The Samuel P. Martin, III, MD Memorial Lecture series honors the legacy of a University of Pennsylvania physician and administrator who believed that American medicine had underachieved in harnessing its vast resources to serve the health care needs of the nation and who devoted his career to addressing the issue of how that could be changed.
Escarce is currently working on several projects that address socio-demographic barriers to access in managed care organizations and is the principal investigator of a program project entitled “Health Care Markets and Vulnerable Populations,” which uses the Medical Expenditure Panel Survey (MEPS) and is funded by the Agency for Healthcare Research and Quality (AHRQ). Among other issues, the program project addresses racial and ethnic differences in access to and quality of medical care.

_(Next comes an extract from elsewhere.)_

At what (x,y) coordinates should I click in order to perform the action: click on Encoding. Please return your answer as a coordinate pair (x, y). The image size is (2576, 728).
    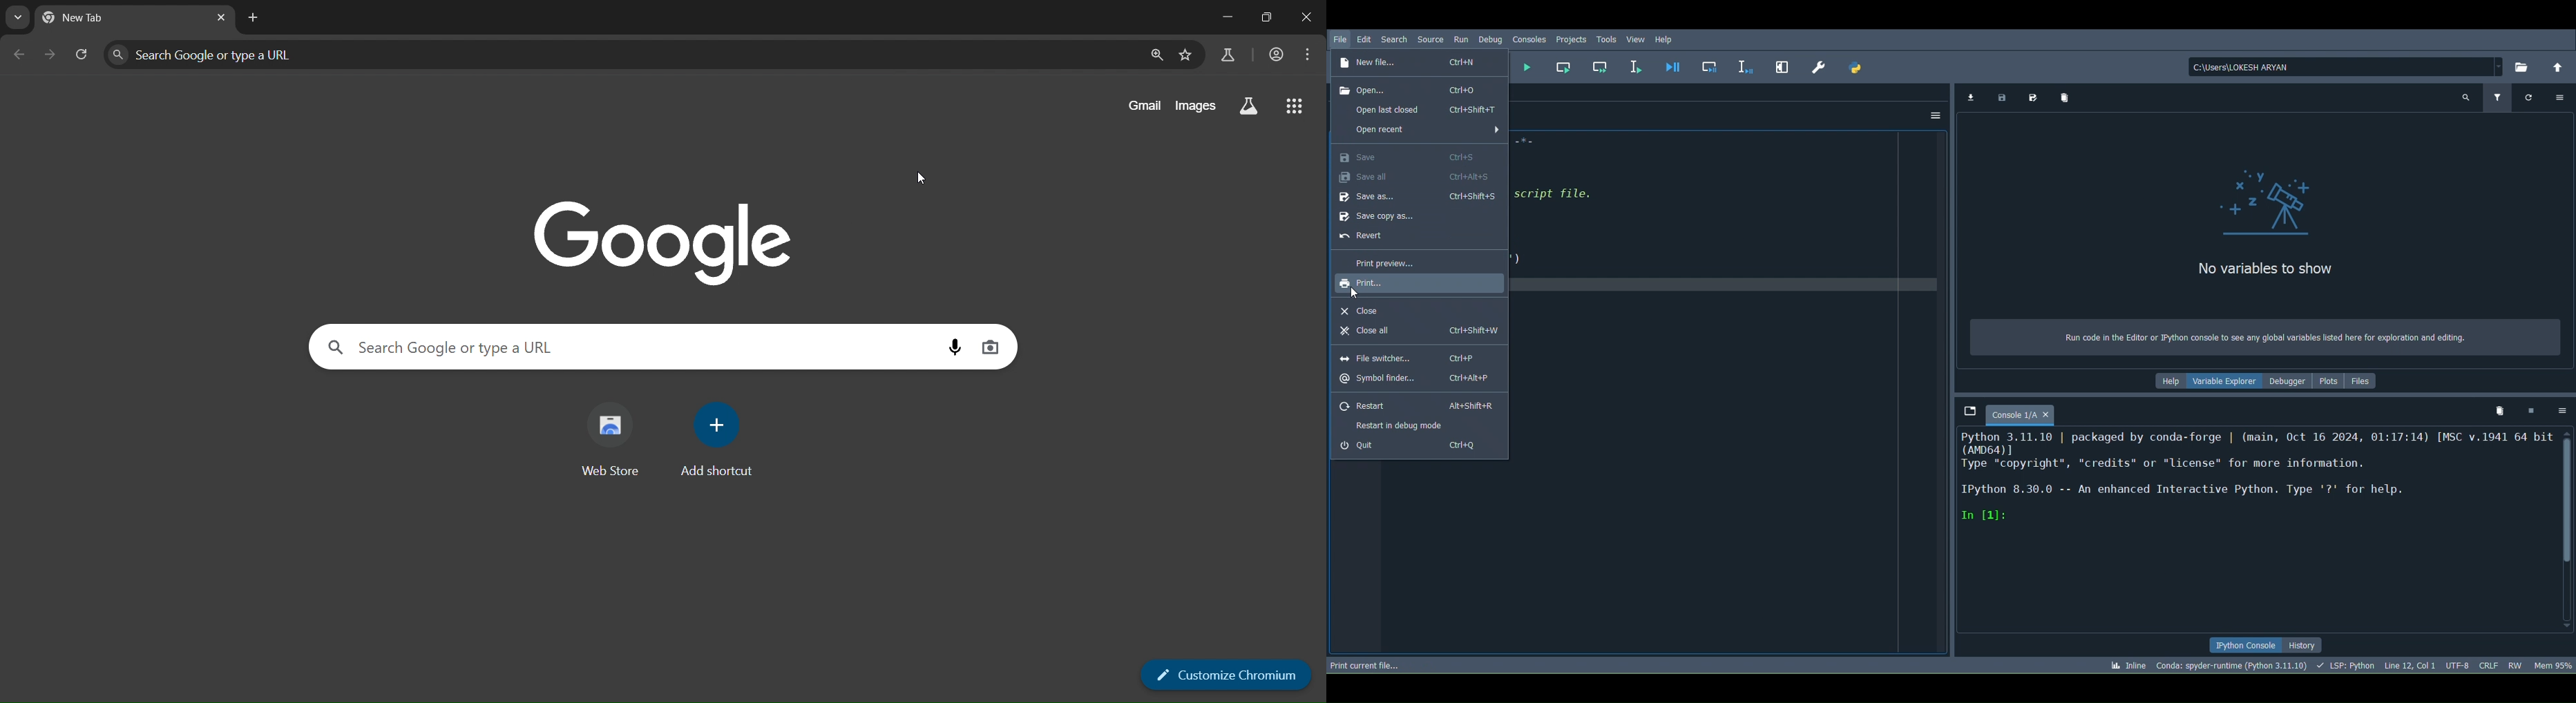
    Looking at the image, I should click on (2460, 665).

The previous day’s Penn Medicine Health Equity Week event was a panel moderated by LDI Senior Fellow Jaya Aysola, MD, DTMH, MPH, Assistant Dean of Inclusion and Diversity and Associate Professor of Medicine and of Pediatrics at the Perelman School of Medicine. She is also the Founder and Executive Director of Penn Medicine’s Center for Health Equity Advancement (CHEA). The panelists included Penn Medicine nurses Larissa Morgan, MSN, RN-BC; Rebecca Trotta, PhD, RN; Felicia Morrison, MSN, MBA, RN; and Andrea Blount, MPH, BSN.
The panel marked the first collaboration between the Center for Health Equity Advancement and the Abramson Center for Nursing Excellence.
Entitled “The Path for Women of Color to Ascend in Health Care,” the session was focused on an underway study focused on defining the factors that impede advancement of female nurses of color to executive leadership. Launched in 2020, the pilot study’s goal is to produce recommendations to improve advancement of women of color (WOC), peer-reviewed publications on related themes, and a “playbook” for WOC advancement based on critical insights from the study’s analyses.
Over 53% of the women who held health care CEO roles had a clinical background, and 43.9% of them were nurses. However, Black, Indigenous, and People of Color who make up 23.6% of the nursing workforce account for only 19% of first- and mid-level managers, 14% of hospital board members, and 11% of executive leaders.
“The stats are clear,” said Aysola. “There is a gap that is important to highlight in terms of advancing women of color not only in our nursing workforce but all the way up into executive leadership. Nurses represent the backbone of most of our health care systems and it’s important to honor their voices as we make changes towards advancing equity.”